> [INFORMATION SUPPLIED]:
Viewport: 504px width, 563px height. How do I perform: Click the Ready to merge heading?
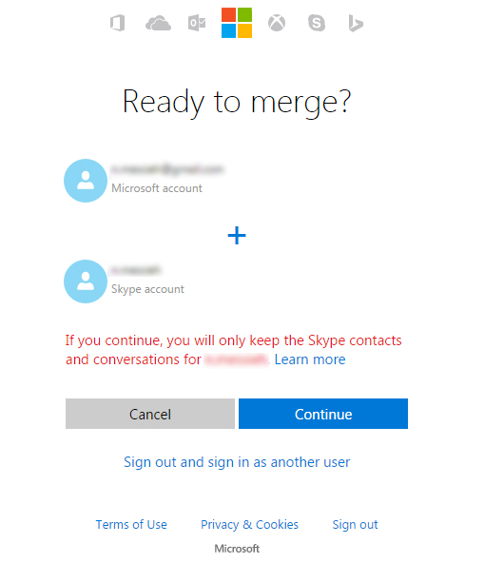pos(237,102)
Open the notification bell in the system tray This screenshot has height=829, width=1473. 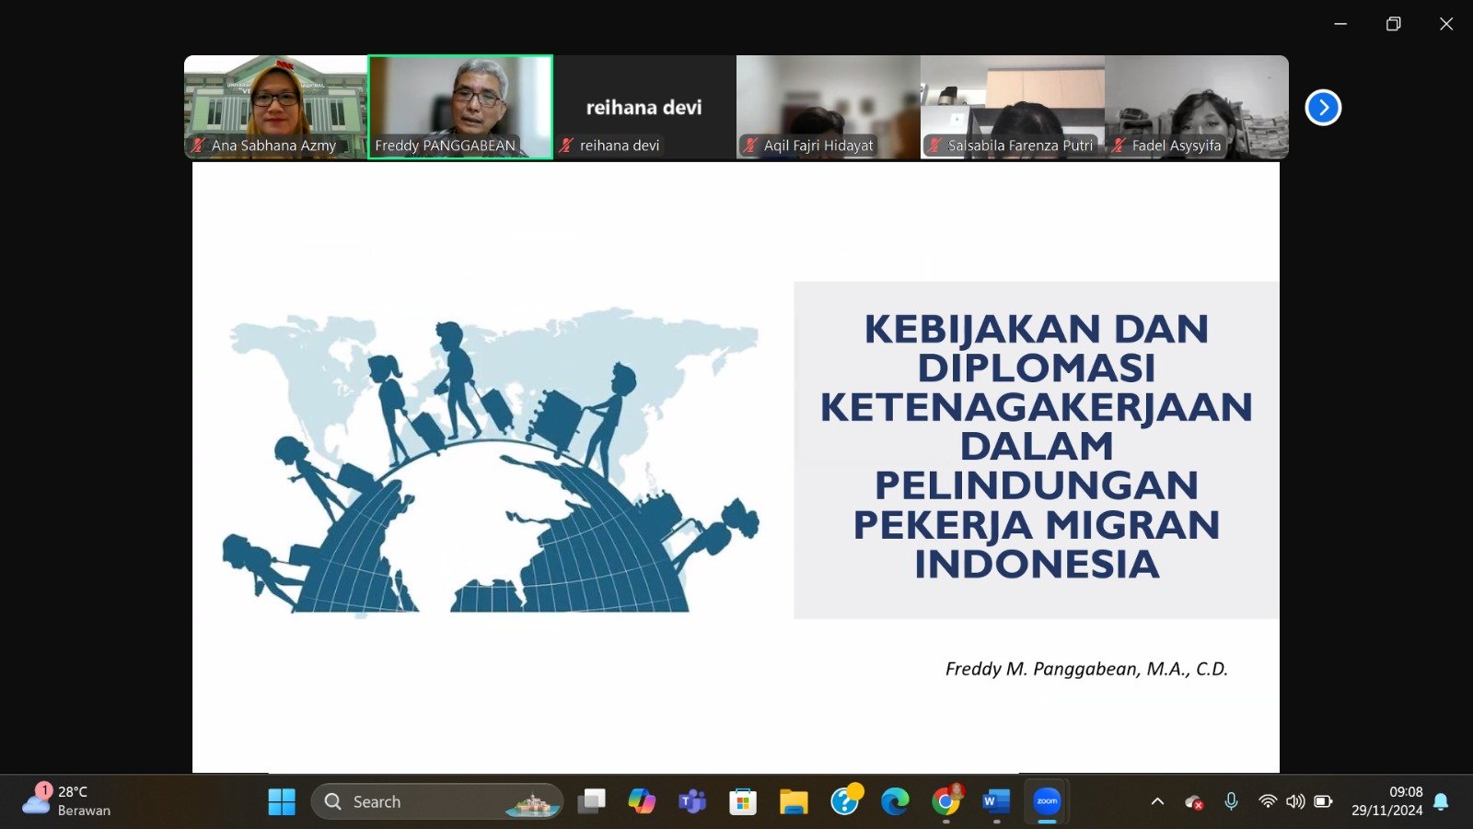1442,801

---

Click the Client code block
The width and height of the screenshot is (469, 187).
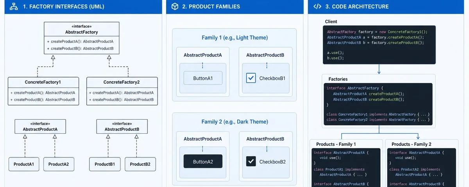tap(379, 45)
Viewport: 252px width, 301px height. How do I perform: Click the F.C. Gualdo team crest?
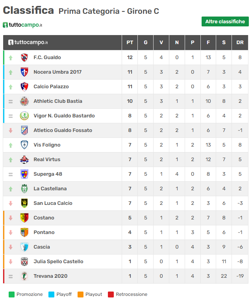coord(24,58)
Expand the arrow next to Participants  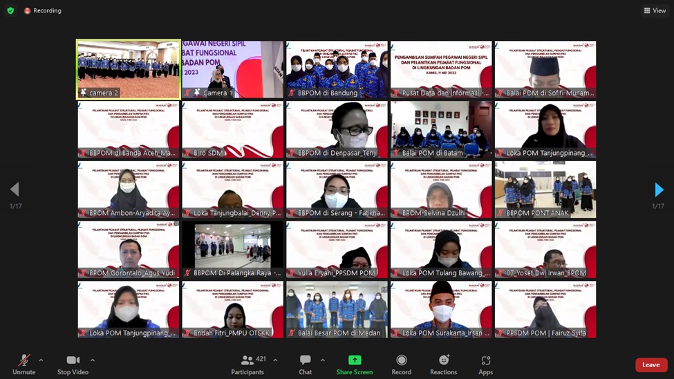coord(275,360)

> [STATED PROBLEM]: Return every line of the data that contains the word "Viewport", matching case exactly.

> [ANSWER FOR THIS EXERCISE]:
Viewport: 504px width, 563px height. How do I perform: Click the Ready to merge heading?
Viewport: 252px width, 301px height. How do I perform: Click the F.C. Gualdo team crest?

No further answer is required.